Look for the line containing "The height and width of the screenshot is (403, 407)." in the records below. Then output it and all the lines that follow, exactly and without any others.

SUPPLIED ENTRIES
====
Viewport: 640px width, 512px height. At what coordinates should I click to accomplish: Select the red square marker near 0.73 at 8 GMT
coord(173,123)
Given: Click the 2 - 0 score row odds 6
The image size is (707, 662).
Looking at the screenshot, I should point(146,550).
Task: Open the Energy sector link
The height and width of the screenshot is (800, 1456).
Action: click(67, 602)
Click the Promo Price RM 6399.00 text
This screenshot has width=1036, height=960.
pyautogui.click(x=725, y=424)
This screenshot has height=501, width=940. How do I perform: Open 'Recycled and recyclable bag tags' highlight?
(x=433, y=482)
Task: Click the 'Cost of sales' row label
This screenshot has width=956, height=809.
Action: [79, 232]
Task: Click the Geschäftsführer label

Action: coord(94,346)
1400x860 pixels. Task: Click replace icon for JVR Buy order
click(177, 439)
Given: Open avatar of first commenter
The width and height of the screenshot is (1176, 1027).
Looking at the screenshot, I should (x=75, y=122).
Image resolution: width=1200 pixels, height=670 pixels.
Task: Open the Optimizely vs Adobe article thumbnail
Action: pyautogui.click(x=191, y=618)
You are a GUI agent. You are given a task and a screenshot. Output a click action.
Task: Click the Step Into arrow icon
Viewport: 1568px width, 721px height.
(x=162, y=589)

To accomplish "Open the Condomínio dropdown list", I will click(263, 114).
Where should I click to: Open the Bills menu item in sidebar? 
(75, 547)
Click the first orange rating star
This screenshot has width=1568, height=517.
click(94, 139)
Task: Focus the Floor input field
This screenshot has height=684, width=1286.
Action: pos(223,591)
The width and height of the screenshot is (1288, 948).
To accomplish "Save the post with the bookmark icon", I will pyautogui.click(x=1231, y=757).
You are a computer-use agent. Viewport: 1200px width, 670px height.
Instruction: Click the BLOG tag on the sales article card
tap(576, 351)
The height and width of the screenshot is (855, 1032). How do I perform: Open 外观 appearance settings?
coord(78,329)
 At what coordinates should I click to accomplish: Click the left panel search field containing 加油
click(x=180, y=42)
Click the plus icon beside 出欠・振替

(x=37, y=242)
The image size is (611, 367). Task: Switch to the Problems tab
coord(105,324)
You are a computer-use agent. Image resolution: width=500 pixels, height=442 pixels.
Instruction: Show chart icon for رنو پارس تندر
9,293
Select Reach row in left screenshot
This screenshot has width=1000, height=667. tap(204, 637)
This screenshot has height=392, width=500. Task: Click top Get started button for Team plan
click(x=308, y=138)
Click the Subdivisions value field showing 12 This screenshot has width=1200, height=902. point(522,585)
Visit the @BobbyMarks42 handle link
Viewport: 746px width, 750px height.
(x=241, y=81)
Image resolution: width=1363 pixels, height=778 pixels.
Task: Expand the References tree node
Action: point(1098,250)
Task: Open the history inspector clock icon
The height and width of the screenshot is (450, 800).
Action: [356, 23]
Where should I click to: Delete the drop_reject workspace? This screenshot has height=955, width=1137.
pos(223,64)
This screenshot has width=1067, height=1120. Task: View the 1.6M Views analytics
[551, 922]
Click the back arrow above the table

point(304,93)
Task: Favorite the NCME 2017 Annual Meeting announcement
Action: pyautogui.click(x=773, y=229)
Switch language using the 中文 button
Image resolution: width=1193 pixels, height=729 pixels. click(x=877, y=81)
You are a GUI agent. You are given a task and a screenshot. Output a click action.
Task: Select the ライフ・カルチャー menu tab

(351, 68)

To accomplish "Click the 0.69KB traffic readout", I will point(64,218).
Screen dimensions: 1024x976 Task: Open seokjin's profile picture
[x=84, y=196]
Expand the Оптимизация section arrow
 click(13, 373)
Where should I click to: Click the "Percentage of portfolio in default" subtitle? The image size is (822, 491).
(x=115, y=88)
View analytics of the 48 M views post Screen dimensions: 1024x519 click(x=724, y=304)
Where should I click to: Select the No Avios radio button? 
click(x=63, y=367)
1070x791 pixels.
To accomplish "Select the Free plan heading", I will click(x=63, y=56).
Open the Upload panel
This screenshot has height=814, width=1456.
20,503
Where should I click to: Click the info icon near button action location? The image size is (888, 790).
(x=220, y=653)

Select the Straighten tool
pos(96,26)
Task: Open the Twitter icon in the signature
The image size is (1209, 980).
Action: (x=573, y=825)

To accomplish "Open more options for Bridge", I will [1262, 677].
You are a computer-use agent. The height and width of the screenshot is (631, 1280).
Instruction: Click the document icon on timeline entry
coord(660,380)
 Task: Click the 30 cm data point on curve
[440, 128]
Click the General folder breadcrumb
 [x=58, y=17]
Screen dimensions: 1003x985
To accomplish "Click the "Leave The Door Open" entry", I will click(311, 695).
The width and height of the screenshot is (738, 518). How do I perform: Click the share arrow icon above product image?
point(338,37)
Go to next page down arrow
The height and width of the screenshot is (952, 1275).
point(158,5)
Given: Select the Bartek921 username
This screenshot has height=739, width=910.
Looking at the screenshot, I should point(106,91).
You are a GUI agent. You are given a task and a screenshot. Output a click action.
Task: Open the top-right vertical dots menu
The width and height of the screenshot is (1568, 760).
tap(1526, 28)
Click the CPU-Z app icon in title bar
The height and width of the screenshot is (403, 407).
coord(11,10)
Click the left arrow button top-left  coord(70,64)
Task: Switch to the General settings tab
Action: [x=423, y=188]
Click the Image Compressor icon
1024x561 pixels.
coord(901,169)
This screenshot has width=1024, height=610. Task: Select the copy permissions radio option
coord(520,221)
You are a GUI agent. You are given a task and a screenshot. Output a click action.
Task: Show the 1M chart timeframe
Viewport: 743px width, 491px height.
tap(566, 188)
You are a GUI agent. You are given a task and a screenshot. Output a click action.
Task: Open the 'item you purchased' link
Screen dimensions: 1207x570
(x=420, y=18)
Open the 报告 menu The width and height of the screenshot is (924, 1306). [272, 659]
====
RESPONSE FOR THIS EXERCISE
The height and width of the screenshot is (403, 407).
coord(11,10)
Click the left arrow button top-left  coord(70,64)
Task: Switch to the General settings tab
Action: [x=423, y=188]
Click the Image Compressor icon
1024x561 pixels.
coord(901,169)
This screenshot has width=1024, height=610. Task: Select the copy permissions radio option
coord(520,221)
You are a GUI agent. You are given a task and a screenshot. Output a click action.
Task: Show the 1M chart timeframe
Viewport: 743px width, 491px height.
tap(566, 188)
You are a GUI agent. You are given a task and a screenshot. Output a click action.
Task: Open the 'item you purchased' link
Screen dimensions: 1207x570
(x=420, y=18)
Open the 报告 menu The width and height of the screenshot is (924, 1306). [272, 659]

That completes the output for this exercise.